+++ DOCUMENT PASSAGE

By allowing ads to appear on this site, you support the local businesses who, in turn, support great journalism.
Keep the private space race private
Placeholder Image

Those of us sandwiched between the end of the Baby Boom and the start of Generation X ought to be thought of as The Apollo Generation. We were captivated by the reality of manned space flight and the idea that we too might someday walk on the moon before double digit interest rates, Jimmy Carter, and malaise ruined the rest of our otherwise secure childhoods.
Nothing that’s followed has been quite as cool. We’ve learned a lot from the Hubble telescope and the Mars landers, but for all intents and purposes we’re all here, stuck on Planet Earth until someone figures out a way to change that.
The government’s given this a lot of thought, but as of now the only way they’re getting anyone back to the Moon is by stacking all the reports NASA’s commissioned on top of one another and letting someone stand on them. To get back into space, to get there permanently, is only going to happen as the result of private initiative of the kind shown by Jeff Bezos, Elon Musk, Richard Branson, and others putting their own (and their investors’) money on the line to build the reusable infrastructure needed to make travel beyond the atmosphere a reality. What they’ve got planned is a quantum leap ahead of their current status as “carriers for hire,” contractors delivering payloads to the International Space Station and putting satellites in orbit. They’re launching rockets that soar to the edge of the atmosphere and return, landing, upright, “as God and Heinlein intended.”
These endeavors are as technologically complex as they are exciting. The competition between the billionaire space pioneers has sparked a new race for space from which we will all benefit, as long as the government stays out of the way.
Up to this point it’s not been difficult. NASA Administrator Charles Bolden has said on serval occasions he’s “not a big fan” of private, commercial efforts to build rockets that will be able to escape low-Earth orbit and return. He wants that job left to “the professionals” - meaning the U.S. government.
Bolden’s entitled to his opinion but, up to now, Bezos, Branson, Musk, and the others have told him, figuratively speaking, to go fly a kite. After the neglect Bolden’s agency was shown during the Obama years, that may be just about all it can do.

++++++
+++ DATA SEGMENT

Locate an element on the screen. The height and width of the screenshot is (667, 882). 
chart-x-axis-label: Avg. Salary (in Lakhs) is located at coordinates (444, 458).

++++++

In the article on the private space race, do the following statements agree with the text? Answer yes or no for each, and quote the words that settle it. (a) Charles Bolden favors private, commercial efforts to build rockets that can leave low-Earth orbit and return. (b) The rockets being launched reach the edge of the atmosphere and come back down upright. (c) The writer says everyone will benefit from the new space race only if the government stays out of the way.

=== WRITTEN SOLUTION ===
(a) No: "he’s “not a big fan” of private, commercial efforts to build rockets that will be able to escape low-Earth orbit and return."
(b) Yes: "They’re launching rockets that soar to the edge of the atmosphere and return, landing, upright"
(c) Yes: "from which we will all benefit, as long as the government stays out of the way."